Eğitim-Bir-Sen Şanlıurfa Şubesi Başkanı İbrahim Çoşkun’un yaptığı açıklamada, Küresel emperyalist politikalar sonucu onlarca köyün, kasabanın, şehrin bombalanmakta olduğunu; her gün yüzlerce insanın öldüğünü, kan ve gözyaşı içinde kaldığını belirterek; savaş ve katliamların şiddeti, ulusal sınırlar içinde baskı ve darbe rejimlerinin hak ihlallerinin unutulur hale getirildiğini ifade etti.
Bugün insan haklarının hiçbir kıymetinin kalmadığı karanlık bir dönemi yaşadığına vurgu yapan Coşkun, “Materyalizmin çarpık hayat anlayışı ve zalim pratiği arasına sıkışmış insan, bir çıkış bulamamanın ıstırabı ve çaresizliği içinde çığlık çığlığa cinnet geçirme noktasına gelmiştir. Hiçbir insan hakkına ve onuruna kıymet vermeyen güç odakları, iğrenç siyasal veya emperyalist hesapları uğruna, sözde bütün değerlerini ayaklar altına alıp çiğnemişlerdir. İnsan hak ve özgürlükleri temeli üzerine kurulduğu söylenen modern dünya, Gazze’de, Filistin’de, Arakan’da, Suriye’de, Irak’ta, Mısır’da ahlak ve ilkeleri bakımından iflas ve intihar etmiştir.” dedi.

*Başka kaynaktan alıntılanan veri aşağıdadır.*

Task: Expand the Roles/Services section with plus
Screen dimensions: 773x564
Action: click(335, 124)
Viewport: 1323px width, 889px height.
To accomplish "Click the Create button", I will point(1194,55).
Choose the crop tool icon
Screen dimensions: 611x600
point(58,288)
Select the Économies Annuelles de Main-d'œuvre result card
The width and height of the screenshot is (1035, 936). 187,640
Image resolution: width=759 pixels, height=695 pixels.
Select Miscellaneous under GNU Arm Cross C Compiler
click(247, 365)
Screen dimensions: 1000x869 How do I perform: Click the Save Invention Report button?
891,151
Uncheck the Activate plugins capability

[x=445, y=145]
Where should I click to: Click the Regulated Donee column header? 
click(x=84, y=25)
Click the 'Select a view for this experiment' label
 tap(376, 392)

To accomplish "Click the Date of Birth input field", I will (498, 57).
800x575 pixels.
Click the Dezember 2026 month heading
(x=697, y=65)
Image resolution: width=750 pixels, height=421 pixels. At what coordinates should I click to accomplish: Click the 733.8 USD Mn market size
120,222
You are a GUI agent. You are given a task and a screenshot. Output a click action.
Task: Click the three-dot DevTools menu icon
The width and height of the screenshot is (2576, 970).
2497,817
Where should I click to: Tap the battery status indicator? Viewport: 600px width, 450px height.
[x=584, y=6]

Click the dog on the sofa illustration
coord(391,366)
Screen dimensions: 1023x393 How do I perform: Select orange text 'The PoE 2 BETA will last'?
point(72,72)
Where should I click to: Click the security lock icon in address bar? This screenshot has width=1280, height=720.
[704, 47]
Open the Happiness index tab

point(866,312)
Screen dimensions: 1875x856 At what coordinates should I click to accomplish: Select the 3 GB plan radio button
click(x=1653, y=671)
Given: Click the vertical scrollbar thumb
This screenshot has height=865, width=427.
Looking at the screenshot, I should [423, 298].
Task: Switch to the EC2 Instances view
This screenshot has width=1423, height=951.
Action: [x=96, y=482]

Evrensel İnsan Hakları Bildirgesi esasına göre teşkilatlanan Birleşmiş Milletler’in, mazlumlara yapılan saldırılara seyirci kalmakla yetindiğini belirten Coşkun, “Srebrenitsa katliamında bunu gördük. Yaşadığımız dünya, Birleşmiş Milletler dâhil, mazlum hiçbir millete sığınak veya korugan olacak bir sistemi ikame edememiştir. Sonuçta yüz binlerce, milyonlarca insan evlerinden yurtlarından edilerek bir anda aç, susuz, çaresiz, vatansız, topraksız kalmakta, mülteci durumuna düşmekte, bebeklerin cansız bedenleri sahile vurmaktadır. Dünyanın ne yazık ki kararan vicdanı, yaşanan trajediyi duyarsızlıkla bile değil, nefretle, itici, ötekileştirici, öteleyici bir tutumla izlemektedir.” ifadelerini kullandı.
Algı mühendislerinin yüz binlerce Müslüman sivilin, kadın, çocuk, yaşlı denmeden öldürülmeleri karşısında bigâne kaldığına vurgu yapan Coşkun, açıklamasında son olarak şu ifadelere yer verdi: “Bütün dünya mazlumlarını hiç olmazsa insan olarak haklarını savunmaya, insan onuru için sömürüye ve emperyalizme karşı diri bir bilinç ve birliktelik oluşturmaya davet ediyoruz.” (Ramazan Casuk- İLKHA)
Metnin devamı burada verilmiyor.